▸ Provided passage:
====

Duncan went to London in 1939 to play the leading role in the Sun Never Sets, at the Drury Lane Theatre. Regular concert tours took him to Europe, South America, Australia, and New Zealand. He starred in the Kurt Weill musical adaptation of Alan Paton's Cry, the Beloved Country, which was given the title Lost in the Stars. He was also the first performer for the role of Stephen Khumalo in Lost in the Stars. American writer Maxwell Anderson wrote the words for the music by German composer Kurt Weill.

In 1942, Cheryl Crawford's revival of Porgy and Bess found Duncan back in the role of Porgy. Many critics thought that this simpler version was understood by more people than the original version. Theodore Strauss wrote in the New York Times in 1942: "After seven years Mr. Duncan has re-created one of the winning and pathetic figures of the modern theatre. Crawling about the stage on Porgy's useless legs, he is the easiest and most relaxed figure in the play. Out of Porgy's affliction and innocent mind he has kindled a sunnily haphazard disposition that warms the stage and radiates through the reaches of the house." Another Times critic commented that "with the passing years Todd Duncan has grown in the part of Porgy, and his cripple has an added dignity and spiritual strength." The critic continued, "Keeping himself in good voice throughout this saga of the poor cripple and his love for wayward Bess was a hard job, for Duncan sings the entire role on his knees."

In 1944, Duncan made his debut at New York's Town Hall as a concert baritone; the following two decades he toured widely in the United States, giving solo recitals and appearing with symphony orchestras. His longtime accompanist was William Duncan Allen.

His fame as Porgy helped him to get the part of Tonio in I Pagliacci with the New York City Opera Company in 1945. Duncan became the first African American male to sing with a major opera company that had no other black performers. Watson of Voice of America writes that "no one was sure how he would be received, but the people in the theater offered loud, warm approval of his performance."

The most amazing aspect of this performance was that Duncan did not sing a black role. He portrayed and sang a role traditionally performed by a white man. This historic performance took place ten years before black singer Marian Anderson performed at the Metropolitan Opera in New York. Watson reports, "Todd Duncan opened doors for other black musicians when he appeared in I Pagliacci; and until that night, black singers of classical music had almost no chance of performing in major American opera houses and theaters."

In the same year he sang as Escamillio in Bizet's Carmen with the New York City Opera Company. One of Duncan's most memorable concerts was his rendition of the baritone part in Beethoven's Ninth Symphony with the New York Philharmonic Orchestra in 1946.

====

▸ Supplied information:
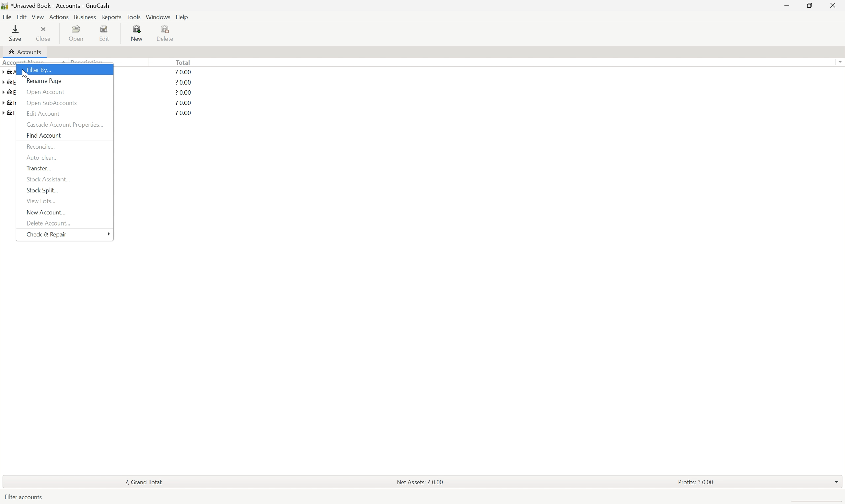  I want to click on Edit, so click(21, 16).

====

▸ Task list:
(a) In the passage about Todd Duncan, who was his longtime accompanist?
(b) Extract the part of the Todd Duncan passage between "In 1944, Duncan" and "William Duncan Allen.", inclusive.

▸ Expected results:
(a) William Duncan Allen

(b)
In 1944, Duncan made his debut at New York's Town Hall as a concert baritone; the following two decades he toured widely in the United States, giving solo recitals and appearing with symphony orchestras. His longtime accompanist was William Duncan Allen.